There has already been a great deal of integration of the US-origin defence items into India’s inventory. While this has indeed helped the country fortify its defence preparedness, and runs parallel to heightened efforts to indigenise defence production, reciprocal defence procurement with the US hasn’t progressed from customary remarks made in joint statements. Also, it is perfectly legitimate for India to expect to have overseas digital firms, including Big Tech and others based out of the US that make considerable profits in India, pay their fair share of taxes here.

New Delhi was initially reluctant to embrace the Pillar-one solution for taxing the digital economy, and introduced equalisation levies in 2016 and 2020. In Budget FY25, the government announced withdrawal of the more substantive 2% levy on non-resident e-commerce operators, virtually removing the tax on all firms who can claim treaty benefits (most can).

The Finance Bill 2025 is now being used to scrap a 6% impost on online advertisements. It is disconcerting that India has unilaterally forsaken this important taxing right even while a permanent multilateral solution to the challenges of digital taxation has only become more uncertain. With its burgeoning consumer market and wide digital user base, the revenue prospects are immense for India from digital economy taxation.

There are also concerns about whether India would relax its data localisation norms any further for the US, in a way that could undermine its sovereign control on the most valuable asset in today’s world. Big Tech having unfettered access to domestic data could be detrimental to India’s interests, and worsen the inequalities in digital industrialisation.

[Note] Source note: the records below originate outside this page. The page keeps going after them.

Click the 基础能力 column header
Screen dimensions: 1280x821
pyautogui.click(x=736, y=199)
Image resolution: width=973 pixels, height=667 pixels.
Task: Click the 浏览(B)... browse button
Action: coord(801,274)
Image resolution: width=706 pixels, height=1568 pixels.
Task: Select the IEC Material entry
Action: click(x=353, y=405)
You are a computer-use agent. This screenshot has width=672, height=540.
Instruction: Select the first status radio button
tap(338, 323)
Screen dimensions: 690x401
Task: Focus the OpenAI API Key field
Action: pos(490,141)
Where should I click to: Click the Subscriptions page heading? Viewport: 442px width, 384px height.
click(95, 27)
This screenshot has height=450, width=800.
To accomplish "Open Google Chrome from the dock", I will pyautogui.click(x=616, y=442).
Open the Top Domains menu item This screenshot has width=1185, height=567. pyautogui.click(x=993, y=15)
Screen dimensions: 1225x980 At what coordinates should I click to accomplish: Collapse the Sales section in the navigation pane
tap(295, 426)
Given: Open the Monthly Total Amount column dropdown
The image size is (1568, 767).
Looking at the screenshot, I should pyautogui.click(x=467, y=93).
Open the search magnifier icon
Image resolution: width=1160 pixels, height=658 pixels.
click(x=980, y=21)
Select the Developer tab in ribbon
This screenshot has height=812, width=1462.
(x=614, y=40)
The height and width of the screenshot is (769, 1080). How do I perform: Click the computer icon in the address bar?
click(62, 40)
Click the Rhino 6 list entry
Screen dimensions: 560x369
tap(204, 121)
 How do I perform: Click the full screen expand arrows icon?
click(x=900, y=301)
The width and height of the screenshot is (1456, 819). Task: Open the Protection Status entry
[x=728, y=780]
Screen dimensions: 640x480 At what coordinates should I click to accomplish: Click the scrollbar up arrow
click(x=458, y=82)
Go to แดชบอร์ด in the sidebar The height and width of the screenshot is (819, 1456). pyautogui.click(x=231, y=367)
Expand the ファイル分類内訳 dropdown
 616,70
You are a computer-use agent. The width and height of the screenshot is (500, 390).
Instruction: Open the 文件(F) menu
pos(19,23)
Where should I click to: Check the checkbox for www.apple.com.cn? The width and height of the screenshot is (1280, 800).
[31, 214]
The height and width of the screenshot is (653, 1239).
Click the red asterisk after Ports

India needs to be wary about being excessively liberal in these and other important areas of economic engagement with the US, including patent rights. A key, but not adequately highlighted, part of the Trump-Modi agreement during the latter’s recent visit to the US is the TRUST (Transforming the Relationship Utilizing Strategic Technology) initiative. This must be proactively capitalised by India for technology assimilation, in emerging areas like artificial intelligence, semiconductors, quantum computing, biotechnology, energy, and space.